▶ _EXERCISE OBJECTIVE_
Pull together every line in the records below that contains the word "folder", copying each such line in full.

[Source records]
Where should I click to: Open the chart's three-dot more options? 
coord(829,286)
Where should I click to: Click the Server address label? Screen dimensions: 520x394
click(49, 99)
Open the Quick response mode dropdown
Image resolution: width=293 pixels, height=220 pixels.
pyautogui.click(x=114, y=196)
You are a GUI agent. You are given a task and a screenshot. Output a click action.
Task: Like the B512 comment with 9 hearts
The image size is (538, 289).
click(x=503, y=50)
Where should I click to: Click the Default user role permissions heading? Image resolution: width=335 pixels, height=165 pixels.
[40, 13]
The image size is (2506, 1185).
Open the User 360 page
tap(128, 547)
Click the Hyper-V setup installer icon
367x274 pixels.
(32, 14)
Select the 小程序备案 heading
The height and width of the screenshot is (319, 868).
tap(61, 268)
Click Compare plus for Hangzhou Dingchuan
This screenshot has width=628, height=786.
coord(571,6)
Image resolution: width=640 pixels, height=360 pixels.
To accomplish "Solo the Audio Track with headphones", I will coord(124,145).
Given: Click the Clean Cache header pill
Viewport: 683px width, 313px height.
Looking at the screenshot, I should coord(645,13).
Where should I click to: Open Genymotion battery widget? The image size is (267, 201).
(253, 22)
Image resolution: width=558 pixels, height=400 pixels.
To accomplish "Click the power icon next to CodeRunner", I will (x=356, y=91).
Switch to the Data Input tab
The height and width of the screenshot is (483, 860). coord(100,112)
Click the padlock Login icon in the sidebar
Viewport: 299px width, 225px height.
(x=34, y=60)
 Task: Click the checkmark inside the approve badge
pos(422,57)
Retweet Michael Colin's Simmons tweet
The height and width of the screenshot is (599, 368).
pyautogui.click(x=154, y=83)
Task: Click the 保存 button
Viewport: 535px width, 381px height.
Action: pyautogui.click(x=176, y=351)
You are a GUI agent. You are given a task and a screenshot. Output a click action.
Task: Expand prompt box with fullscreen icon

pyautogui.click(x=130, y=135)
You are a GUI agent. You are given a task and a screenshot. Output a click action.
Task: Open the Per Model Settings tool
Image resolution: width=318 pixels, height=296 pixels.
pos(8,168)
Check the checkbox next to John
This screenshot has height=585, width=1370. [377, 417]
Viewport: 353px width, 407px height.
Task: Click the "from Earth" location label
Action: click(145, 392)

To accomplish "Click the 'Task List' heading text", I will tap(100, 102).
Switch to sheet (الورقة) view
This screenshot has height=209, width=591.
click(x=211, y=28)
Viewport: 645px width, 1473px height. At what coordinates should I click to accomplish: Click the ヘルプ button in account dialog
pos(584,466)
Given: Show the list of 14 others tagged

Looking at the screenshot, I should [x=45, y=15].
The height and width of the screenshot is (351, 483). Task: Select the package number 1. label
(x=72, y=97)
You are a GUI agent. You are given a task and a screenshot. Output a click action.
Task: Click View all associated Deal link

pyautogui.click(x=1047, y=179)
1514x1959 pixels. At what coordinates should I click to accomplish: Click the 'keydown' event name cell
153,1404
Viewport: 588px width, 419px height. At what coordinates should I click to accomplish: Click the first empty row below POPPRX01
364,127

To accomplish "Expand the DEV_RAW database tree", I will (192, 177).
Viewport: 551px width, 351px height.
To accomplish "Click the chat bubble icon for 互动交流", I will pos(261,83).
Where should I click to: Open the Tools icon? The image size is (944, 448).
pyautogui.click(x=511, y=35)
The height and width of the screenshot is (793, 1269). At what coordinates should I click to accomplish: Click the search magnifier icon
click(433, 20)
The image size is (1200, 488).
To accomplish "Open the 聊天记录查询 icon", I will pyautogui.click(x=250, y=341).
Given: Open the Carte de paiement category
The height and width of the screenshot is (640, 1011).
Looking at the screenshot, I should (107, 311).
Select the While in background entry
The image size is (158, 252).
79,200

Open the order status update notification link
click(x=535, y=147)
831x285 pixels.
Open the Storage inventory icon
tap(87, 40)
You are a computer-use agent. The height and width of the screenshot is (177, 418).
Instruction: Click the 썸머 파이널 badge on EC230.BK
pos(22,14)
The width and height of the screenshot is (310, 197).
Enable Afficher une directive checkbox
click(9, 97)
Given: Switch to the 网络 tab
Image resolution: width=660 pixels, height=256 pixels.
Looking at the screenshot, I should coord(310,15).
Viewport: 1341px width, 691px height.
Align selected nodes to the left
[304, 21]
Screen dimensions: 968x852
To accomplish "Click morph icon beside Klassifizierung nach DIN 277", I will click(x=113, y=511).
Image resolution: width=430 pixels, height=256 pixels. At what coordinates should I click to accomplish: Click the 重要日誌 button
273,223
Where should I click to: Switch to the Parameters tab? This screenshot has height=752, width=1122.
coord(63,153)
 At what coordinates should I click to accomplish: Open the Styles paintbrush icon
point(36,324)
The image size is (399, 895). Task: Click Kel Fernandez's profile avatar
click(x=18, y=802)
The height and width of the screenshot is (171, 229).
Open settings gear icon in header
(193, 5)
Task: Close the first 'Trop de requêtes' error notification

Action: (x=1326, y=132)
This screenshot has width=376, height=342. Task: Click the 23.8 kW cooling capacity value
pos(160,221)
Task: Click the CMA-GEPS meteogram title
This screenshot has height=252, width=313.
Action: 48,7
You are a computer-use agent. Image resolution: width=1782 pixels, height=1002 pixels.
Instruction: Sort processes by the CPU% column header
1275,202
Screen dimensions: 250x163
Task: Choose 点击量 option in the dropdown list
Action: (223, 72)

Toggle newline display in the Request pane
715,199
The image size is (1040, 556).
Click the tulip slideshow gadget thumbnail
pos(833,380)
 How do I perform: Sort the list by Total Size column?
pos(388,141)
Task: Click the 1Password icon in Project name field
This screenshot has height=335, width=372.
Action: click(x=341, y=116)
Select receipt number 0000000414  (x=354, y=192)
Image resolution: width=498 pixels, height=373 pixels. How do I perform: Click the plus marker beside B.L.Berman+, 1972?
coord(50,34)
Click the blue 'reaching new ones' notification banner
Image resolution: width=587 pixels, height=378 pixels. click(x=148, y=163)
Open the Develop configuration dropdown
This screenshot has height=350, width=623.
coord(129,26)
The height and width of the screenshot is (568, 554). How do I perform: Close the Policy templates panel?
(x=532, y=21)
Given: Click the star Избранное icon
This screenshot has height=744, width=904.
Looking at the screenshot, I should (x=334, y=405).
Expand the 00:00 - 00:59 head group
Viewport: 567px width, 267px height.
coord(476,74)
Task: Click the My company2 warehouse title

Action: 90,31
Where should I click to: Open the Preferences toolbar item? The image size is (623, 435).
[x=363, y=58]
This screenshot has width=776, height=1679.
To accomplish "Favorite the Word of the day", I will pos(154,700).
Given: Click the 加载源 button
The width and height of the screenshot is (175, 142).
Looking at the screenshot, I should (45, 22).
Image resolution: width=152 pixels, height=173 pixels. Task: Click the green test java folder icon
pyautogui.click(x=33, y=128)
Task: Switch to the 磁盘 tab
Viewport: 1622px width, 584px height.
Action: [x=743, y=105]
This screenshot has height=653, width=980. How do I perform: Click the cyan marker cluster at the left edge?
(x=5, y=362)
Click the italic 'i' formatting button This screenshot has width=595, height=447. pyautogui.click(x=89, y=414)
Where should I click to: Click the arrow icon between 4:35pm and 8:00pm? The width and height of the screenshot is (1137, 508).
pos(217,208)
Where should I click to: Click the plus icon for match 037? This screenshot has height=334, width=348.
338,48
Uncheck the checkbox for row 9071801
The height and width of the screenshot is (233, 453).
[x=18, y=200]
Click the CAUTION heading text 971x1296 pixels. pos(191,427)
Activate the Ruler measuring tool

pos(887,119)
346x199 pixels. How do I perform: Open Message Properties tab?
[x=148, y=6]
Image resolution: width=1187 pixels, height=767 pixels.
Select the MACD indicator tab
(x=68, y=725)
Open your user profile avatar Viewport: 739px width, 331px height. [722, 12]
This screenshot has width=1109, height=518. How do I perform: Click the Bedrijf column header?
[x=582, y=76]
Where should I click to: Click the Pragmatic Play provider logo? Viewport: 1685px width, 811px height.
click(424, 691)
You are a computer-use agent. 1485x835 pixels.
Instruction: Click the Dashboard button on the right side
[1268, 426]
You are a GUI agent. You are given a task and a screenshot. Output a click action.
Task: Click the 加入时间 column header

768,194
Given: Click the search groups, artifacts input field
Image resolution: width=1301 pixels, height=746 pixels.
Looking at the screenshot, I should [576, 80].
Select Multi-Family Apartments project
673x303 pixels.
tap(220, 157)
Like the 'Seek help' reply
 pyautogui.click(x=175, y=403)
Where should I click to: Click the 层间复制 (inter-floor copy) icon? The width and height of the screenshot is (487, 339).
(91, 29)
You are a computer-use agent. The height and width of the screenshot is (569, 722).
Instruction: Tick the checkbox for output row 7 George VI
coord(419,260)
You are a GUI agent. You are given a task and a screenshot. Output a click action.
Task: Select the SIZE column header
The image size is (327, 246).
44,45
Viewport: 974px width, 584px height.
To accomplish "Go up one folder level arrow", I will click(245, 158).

▶ _TASK RESPONSE_
Image resolution: width=152 pixels, height=173 pixels. Task: Click the green test java folder icon
To accomplish "Go up one folder level arrow", I will click(245, 158).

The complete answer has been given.